Si compliquée soit-elle, la situation aurait gagné en clarté si les syndicats ne jouaient pas un jeu dangereux. En effet, si la direction trouve devant elle un front syndical uni, les choses ne sont pas si nettes. La CGT qui défend officiellement une position dure est divisée en son sein. Ainsi la CGT Infocom qui rassemble d’anciens ouvriers du livre dont certains devenus SR, la joue plus souple, pour la simple et bonne raison que les salariés qu’elle défend ne seraient pas concernés par le plan de départ… Une garantie obtenue par Colombani et confirmée par Fottorino. Inutile de dire que pour les journalistes sur qui pèse la menace d’un départ contraint, ces « protégés » n’ont pas vraiment la cote…
Si le mouvement échoue, c’est le bon Lagardère qui risque d’en profiter. Ce dernier, comme l’avait raconté Bakchich est sur le rang pour grimper dans le capital. Une perspective qui, semble-t-il, ne plaît à personne sauf à lui. Dans une lettre adressée vendredi 2 mai (publié en intégralité par Bakchich) à ses mandants la Société des Rédacteurs du Monde (SRM) demande une réunion d’urgence du conseil de surveillance en dénonçant au passage « l’extrême rudesse de ces mesures qui font des personnels le bouc-émissaire de la mauvaise gestion passée ». De son côté Eric Fottorino devrait envoyer ce lundi 5 mai une lettre aux personnels du groupe. Une façon pour lui de passer par dessus les syndicats.
A la question : « Que pensez-vous de votre successeur à la tête du Monde ? », Jean-Marie Colombani déclarait il y a peu : « Il est édité chez Gallimard, je vous le recommande ». Ça fait toujours plaisir…
M. Piel est tombé dans une bonne intox !
Je cite : "La CGT Infocom qui rassemble d’anciens ouvriers du livre dont certains devenus SR, la joue plus souple, pour la simple et bonne raison que les salariés qu’elle défend ne seraient pas concernés par le plan de départ… Une garantie obtenue par Colombani et confirmée par Fottorino.
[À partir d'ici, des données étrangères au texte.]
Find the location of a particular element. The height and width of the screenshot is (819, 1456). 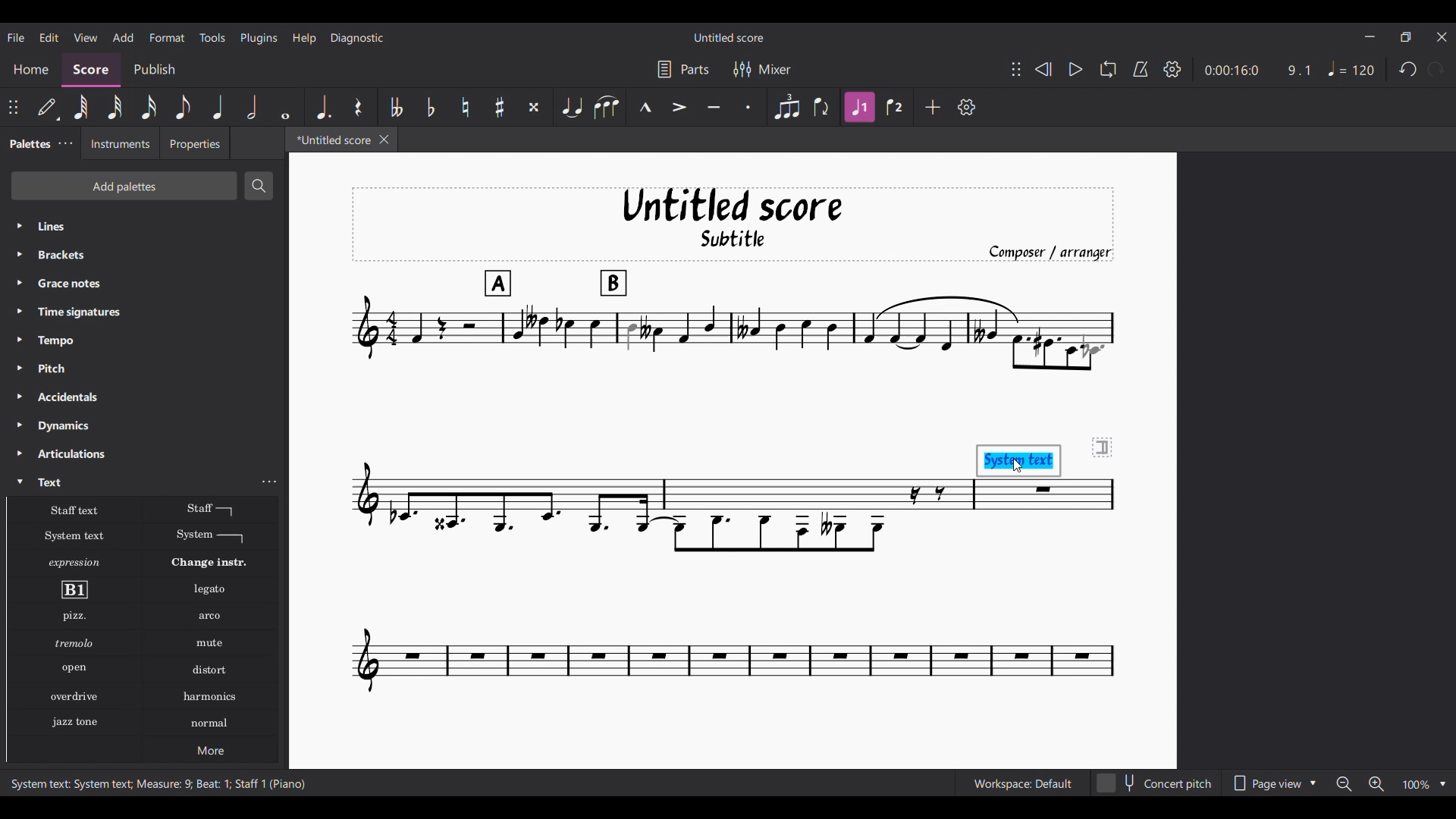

Inutile de dire que pour les journalistes sur qui pèse la menace d’un départ contraint, ces « protégés » n’ont pas vraiment la cote…"
Foutaises de pisse-copie ! Maintenant si vous avez des informations sur les critères de licenciements de la direction, soyez sûr que tout "Le Monde" sera intéressé ! Fais ton job va sur le terrain !
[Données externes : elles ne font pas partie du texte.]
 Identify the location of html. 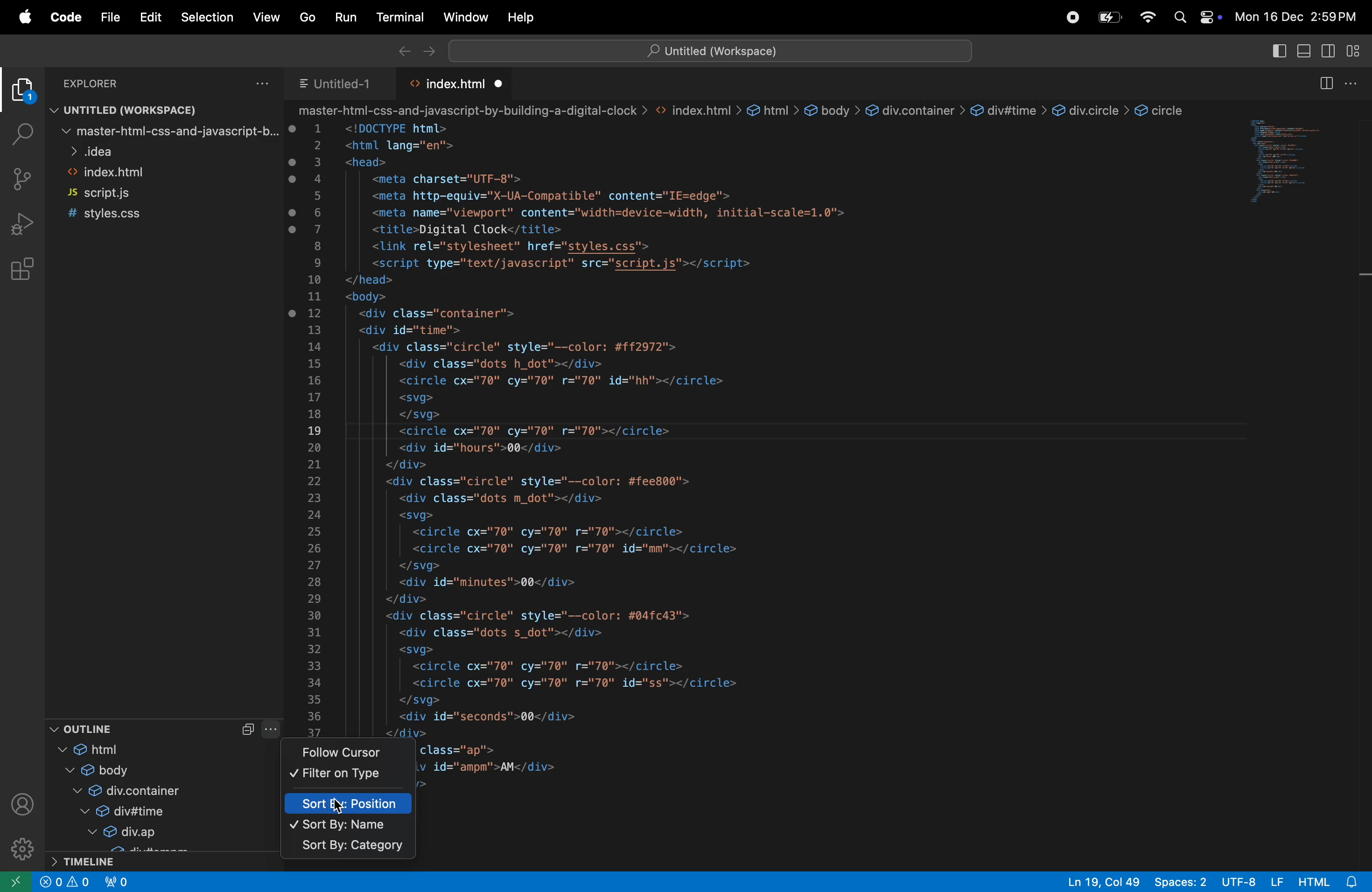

Je ne sais d’où vous tenez vos chiffres mais ils me semblent fantaisistes.
1) Dans les années 60-70, Le Monde était un journal en un seul cahier, sans supplément "attrape-pub" ; La division en cahiers est venue avec le supplément Radio-TV à partir de 1986 ou 87 ; Les cahiers se sont multipliés à partir de 1989 quand Le Monde a commencé d’être imprimé sur ses nouvelles rotatives ; Sont alors apparus des suppléments dont la seule justification était la rentabilité publicitaire (suppléments Mode, Voyage, Montres, Fêtes de fin d’année…)
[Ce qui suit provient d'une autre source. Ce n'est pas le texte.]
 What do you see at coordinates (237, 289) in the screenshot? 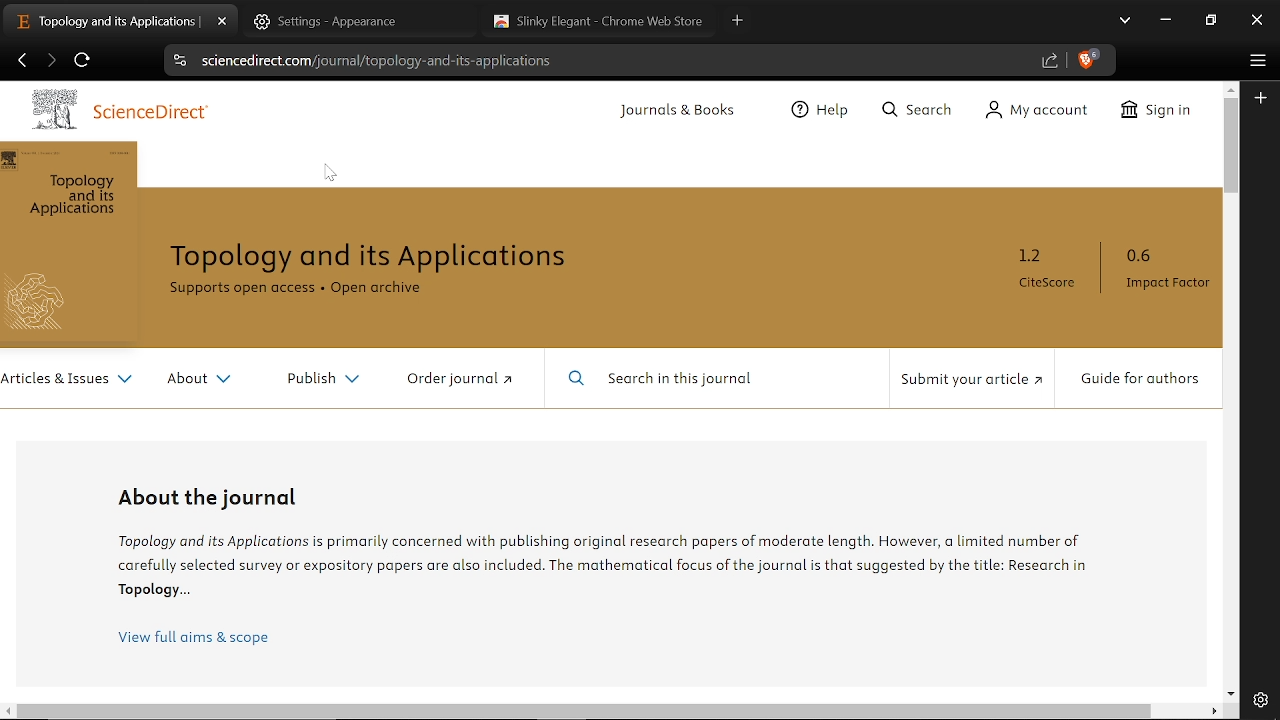
I see `Supports open access` at bounding box center [237, 289].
2) La suppression du Monde2 en tant que titre autonome, pour en faire un magazine de fin de semaine à la vente forcée, a accéléré ce processus. Est ensuite venue la promotion de "produits plus" pour couronner cette politique éditoriale qui transforme le contenu rédactionnel en "porteur de pub".
3) La manipulation des chiffres doit être faite avec précaution : la part de la pub dans le chiffre d’affaires est aussi fonction du niveau des dépenses publicitaires dans la période. Il n’en reste pas moins que Le Monde est bien plus dépendant de la publicité aujourd’hui que dans les années 60 ou 70.
Par ailleurs, il serait instructif de mesurer la surface prise par les articles dans un Monde de 32 pages des années 60-70 et d’un Monde de 40 pages d’aujourd’hui. Je suis souvent frappé par la place prise à la "une" par la photo racoleuse et inutile, les accroches pour un supplément, la pub… le tout noyé dans des blancs qui ont soi-disant pour fonction d’aérer la "une" (au risque de nous lessiver le cerveau par le courant d’air qu’ils provoquent !)
La vigie
Je persiste :
1) Puisque vous êtes encore en activité, vous êtes lecteur du Monde depuis bien moins longtemps que moi. Le Monde de Beuve puis de Fauvet était bien différent de celui d’aujourd’hui. Je note que vous ne répondez pas sur mon dernier alinéa concernant la masse d’informations qu’on y trouvait à l’époque et aujourd’hui. Si vous en avez les moyens, je vous mets au défi de me dire combien de signes étaient imprimés dans un journal de 32 pages des années 60 et combien en compte un journal de 40 pages aujourd’hui.
2) La proportion ne dit rien de ce qu’elle recouvre. L’entreprise Monde des années 60 vivait sur un pied plutôt austère. Que valent vos 20% quand il faut payer le loyer du siège pharaonique où je me rends parfois puisque la "boutique" s’y trouve ?
3) Répondant à votre invitation, j’ai regardé quelques numéros du journal datant de mes années d’étudiant. Je ne peux que vous donner ce témoignage : à l’époque, la publicité n’étouffait pas les pages. Je me souviens de propos de M. Fontaine, votre directeur à la fin des années 80, louant l’arrivée de la couleur pour mieux présenter les infographies. Cela arrive, certes, mais c’est d’abord la publicité qui utilise la quadrichromie.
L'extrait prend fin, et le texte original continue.